I feel like my beehives are a center of fertility that radiates outward around the land like a bull's eye.


----------



## Jeffrey Todd (Mar 17, 2006)

Beautiful pictures, as usual, Aisha. Did you eat the loquats?


----------



## Keith Benson (Feb 17, 2003)

OH NO - Not the "e-word" . . . 



Keith

PICS? Where are the pics?


----------



## Walliebee (Nov 17, 2006)

Very nice! Better get some bracing on those limbs before they break!


----------



## Ardilla (Jul 17, 2006)

Keith Benson said:


> OH NO - Not the "e-word" . . .


evidence, edible, elephant?? haven't had enough coffee yet to get which e-word is so frightening


----------



## Aisha (May 2, 2007)

Walliebee said:


> Very nice! Better get some bracing on those limbs before they break!


Thanks. I guess do need to do that. We roped them but they need more support at the ends.


----------



## Aisha (May 2, 2007)

Jeffrey Todd said:


> Beautiful pictures, as usual, Aisha. Did you eat the loquats?

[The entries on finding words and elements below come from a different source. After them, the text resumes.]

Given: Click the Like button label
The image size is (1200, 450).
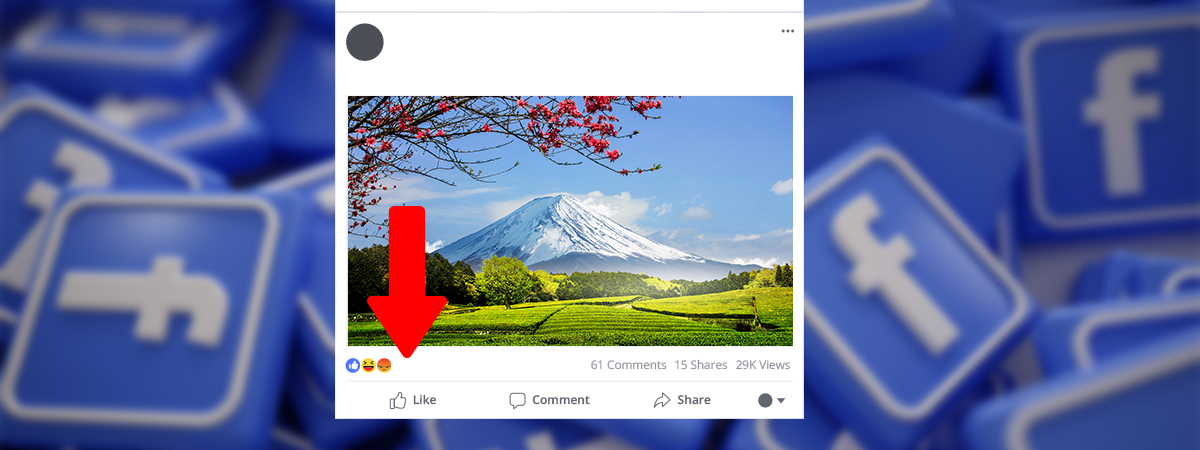Looking at the screenshot, I should pyautogui.click(x=425, y=400).
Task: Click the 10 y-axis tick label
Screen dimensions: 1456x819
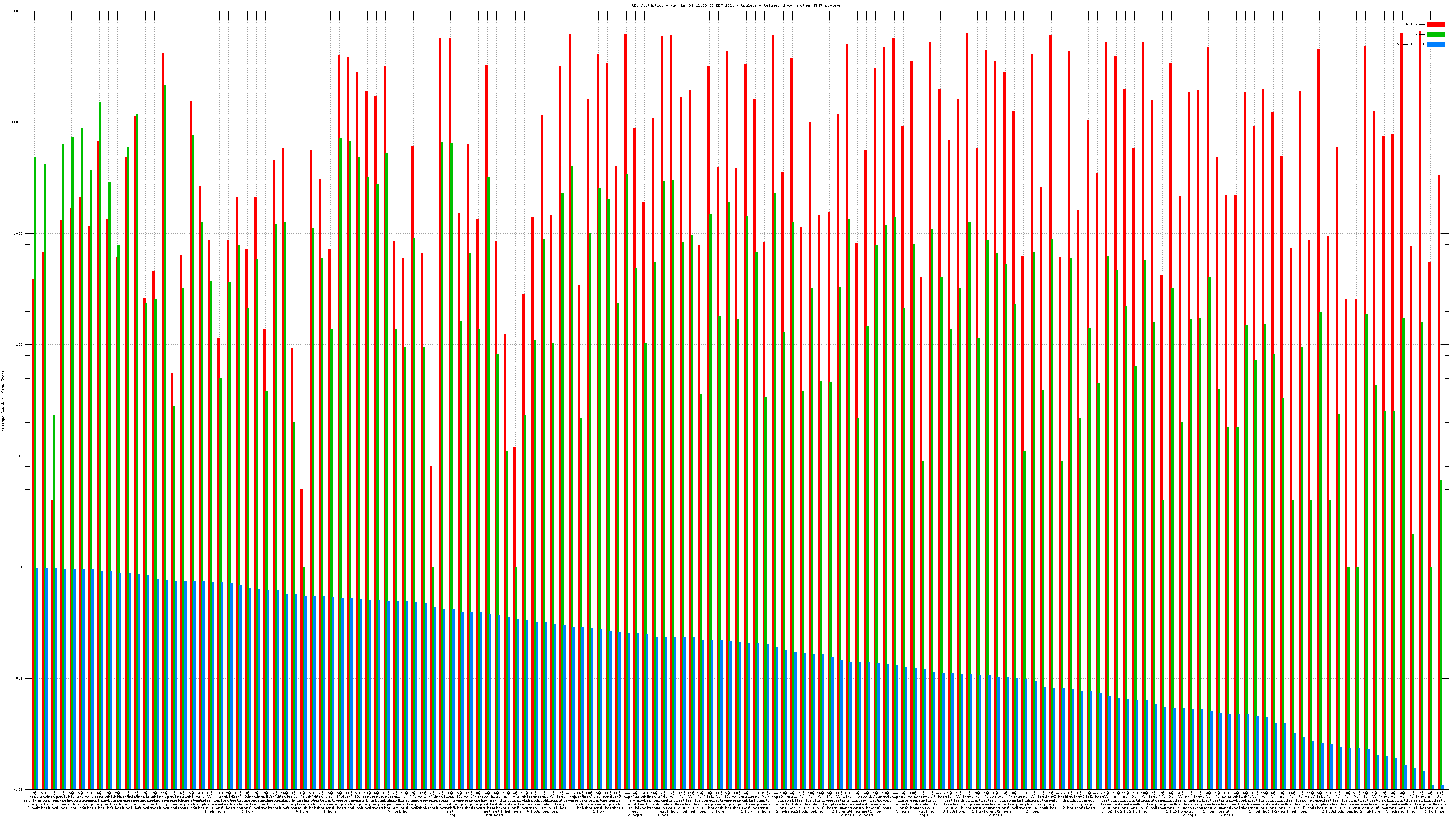Action: pyautogui.click(x=20, y=456)
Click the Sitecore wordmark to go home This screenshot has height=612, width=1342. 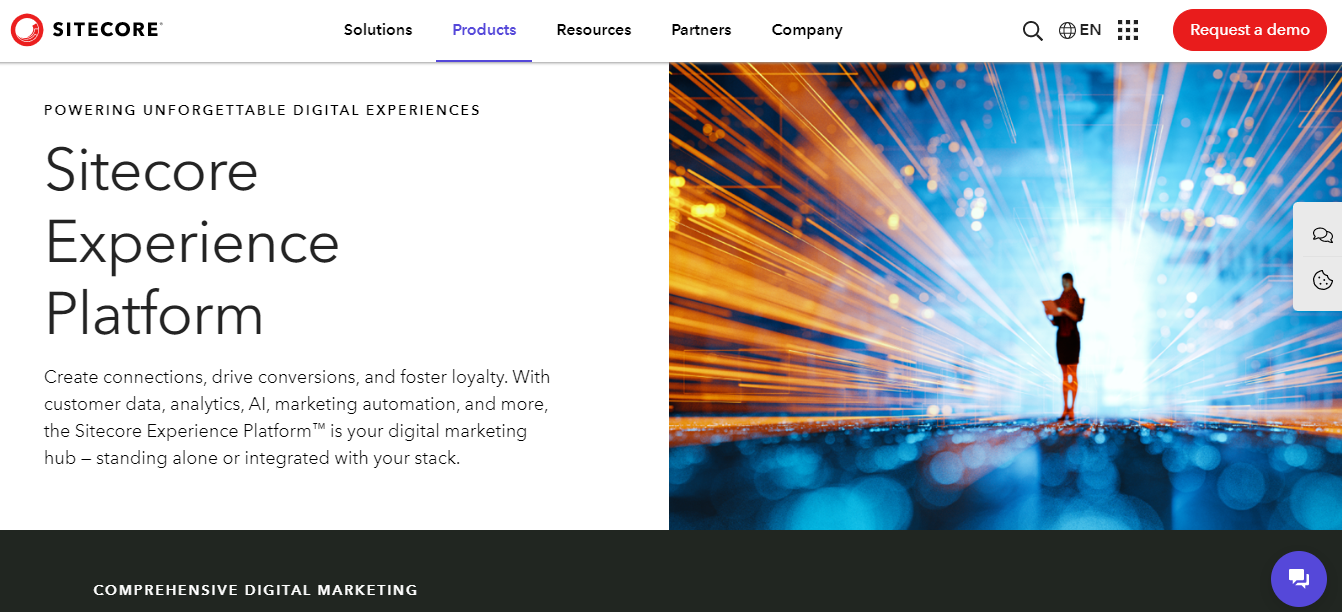pyautogui.click(x=106, y=29)
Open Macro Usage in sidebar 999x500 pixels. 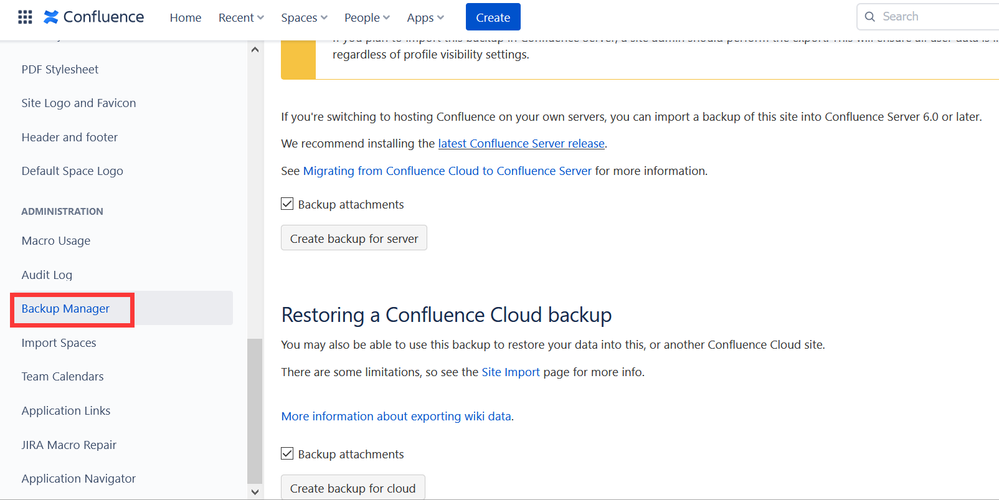tap(56, 241)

I am still eating them and giving them away to my neighbors. If you want to come by after work, I'll give you a bushel full. And you can see my new hives.


----------



## Jeffrey Todd (Mar 17, 2006)

For better or worse, I have had as many loquats as I can eat this year. But I would like to see your hives sometime; I love the fact that you love bees so much.


----------



## jellybeen (Oct 20, 2007)

*blue pollen*

This is my first post ever. Hope the picture thing works.
Wanted to share this cool pic I took. I noticed blue pollen on the frame and hunted down its origin.


----------



## Hobie (Jun 1, 2006)

Nice photo! What is that flower? Us Northern types want to know!
Oh, and feel free to send up as many bushels of loquats as you want. I don't even know what a "loquat" is, but I envy you who can grow such things in the back yard!


----------



## Jeffzhear (Dec 2, 2006)

Jellybeen, wow!

A beautiful picture at that! I am also interested in knowing what kind of plant...tyvm in advance.


----------



## jellybeen (Oct 20, 2007)

*Blue Pollen Plant*


























The name of the plant is Pride of Madeira or Echium. You can see the blue tips of pollen on one of the photos. The bees didn't touch the one in my backyard, but they were all over my neighbors!


----------